Nel 2019 il sistema di protezione sociale italiano è costato per previdenza, sanità e assistenza 488,336 miliardi. Se, per quanto riguarda pensioni, Inail e prestazioni temporanee, con un saldo entrate/uscite positivo (al netto dell’Irpef che grava su queste prestazioni) di 13,7 miliardi, si può parlare di un sistema in equilibrio e in grado di “autosostenersi”, lo stesso – evidenzia il rapporto – non può dirsi per spesa sanitaria (intorno ai 115 miliardi) e assistenziale (circa 114 miliardi) che, in assenza di contributi di scopo, devono attingere necessariamente alla fiscalità generale. In particolare, a partire dai dati indicati nel Def e nell’indagine annuale di Itinerari Previdenziali sulle dichiarazioni dei redditi ai fini Irpef, l’Ottavo Rapporto stima che nel 2019 per finanziare il welfare state siano occorsi quasi tutti i 248,68 miliardi di entrate dirette (Irpef, Ires, Irap, Isos) con un saldo attivo di 18,96 miliardi, insufficiente se solo si considerasse la spesa pensionistica al lordo dell’Irpef. “Poco resta per ricerca e sviluppo se già per sostenere il resto della spesa pubblica (istruzione, giustizia, infrastrutture, etc), non rimangono che le residue imposte indirette, le altre entrate e soprattutto la strada del “debito” – ha commentato Brambilla – non senza sollevare il grave problema dell’effettiva equità e della sostenibilità del sistema, tenuto conto del fatto che il 57,72% degli italiani versa al netto del bonus Renzi solo l’8,98% di tutta l’Irpef, vale a dire appena 15,4 miliardi, risultando sostanzialmente a carico di qualcun altro, e peraltro non certo oppresso dalle tasse”.

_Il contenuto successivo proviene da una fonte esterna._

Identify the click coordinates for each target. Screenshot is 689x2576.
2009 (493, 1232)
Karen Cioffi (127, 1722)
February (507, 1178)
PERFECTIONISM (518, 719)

Un quadro reso più complesso dall’emergenza sanitaria. Nel 2020, secondo le stime di Itinerari Previdenziali, il numero di pensionati potrebbe aumentare di 100mila unità a causa dell’effetto Covid. Il trend potrebbe continuare anche nei mesi successivi deteriorando per qualche anno il rapporto attivi/pensionati. Per il disavanzo dell’Inps, al netto dei trasferimenti del bilancio dello Stato, l’ipotesi relativa al biennio 2020-2021, è un aumento fino a 33 miliardi per poi rientrare su livelli più fisiologici a partire dal 2023. Mentre le entrate contributive risentiranno delle difficoltà occupazionali, la spesa pensionistica sconterà, dunque, l’incremento dovuto alla pandemia, toccando livelli persino superiori a quelli della crisi del 2008.

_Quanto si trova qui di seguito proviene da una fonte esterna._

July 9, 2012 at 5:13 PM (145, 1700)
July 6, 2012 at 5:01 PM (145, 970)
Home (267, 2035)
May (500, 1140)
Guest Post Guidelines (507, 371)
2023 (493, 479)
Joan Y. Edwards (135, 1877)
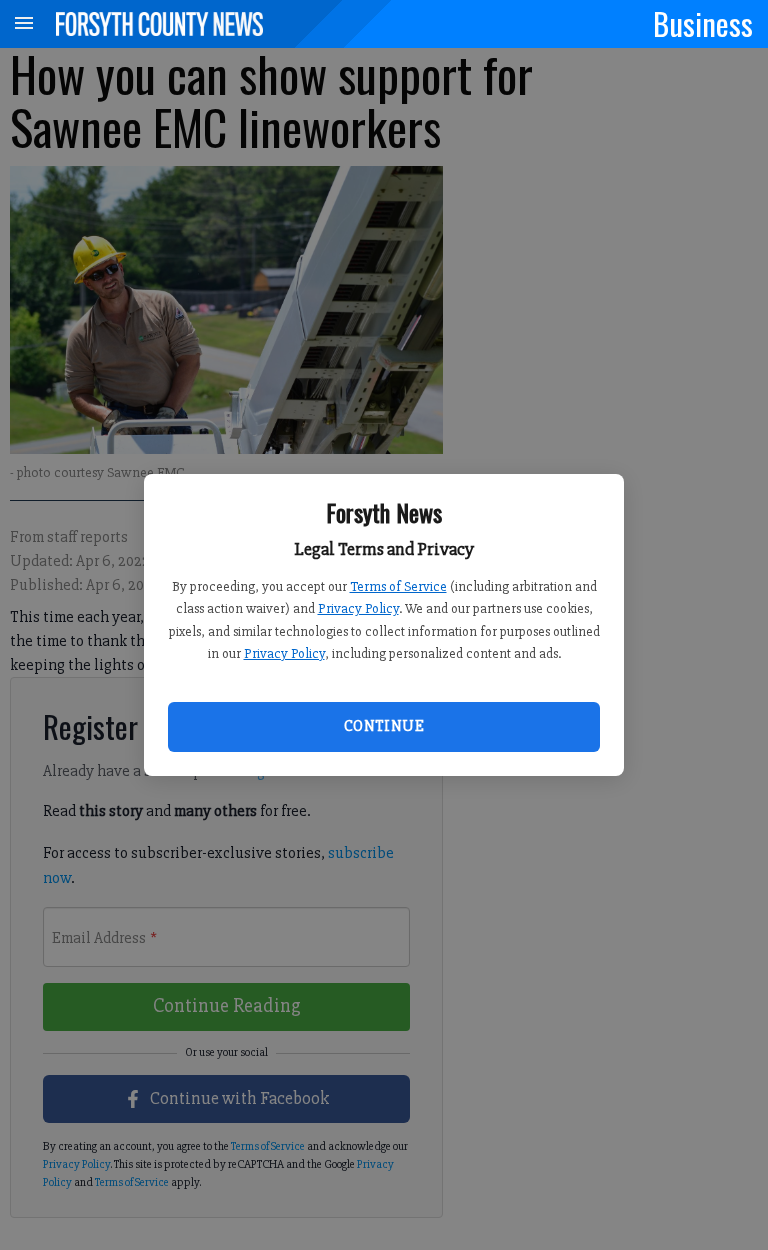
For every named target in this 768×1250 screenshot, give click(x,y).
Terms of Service (398, 586)
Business (703, 23)
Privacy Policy (358, 608)
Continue (384, 726)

A fine 2020 i benefici concessi per Quota 100 sono stati 267.802. In tale scenario Itinerari Previdenziali propone di superare Quota 100 con una revisione definitiva della Riforma Monti-Fornero valida per almeno 10 anni. Il primo step è la totale equiparazione delle regole generali e delle tutele per i giovani che hanno iniziato a lavorare dal primo gennaio 1996 eliminando le norme Fornero, seguita dall’istituzione di un “fondo di equità” per i contributivi, alimentato da subito con 500 milioni di euro l’anno per finanziare le tutele pensionistiche (integrazione al minimo) per i giovani, a partire dal 2036. Secondo punto il blocco per tutti i lavoratori dell’adeguamento alla speranza di vita del requisito di anzianità contributiva richiesto per la pensione anticipata a 42 anni e 10 mesi (1 anno in meno per le donne), con ulteriori riduzioni per precoci e lavoratrici madri. Terzo punto l’utilizzo dei fondi esubero per lavoratori con problemi e reintroduzione delle forme di flessibilità già previste dalla Dini/Treu, consentendo quindi il pensionamento con 64 anni di età (adeguati) e 38 di contributi.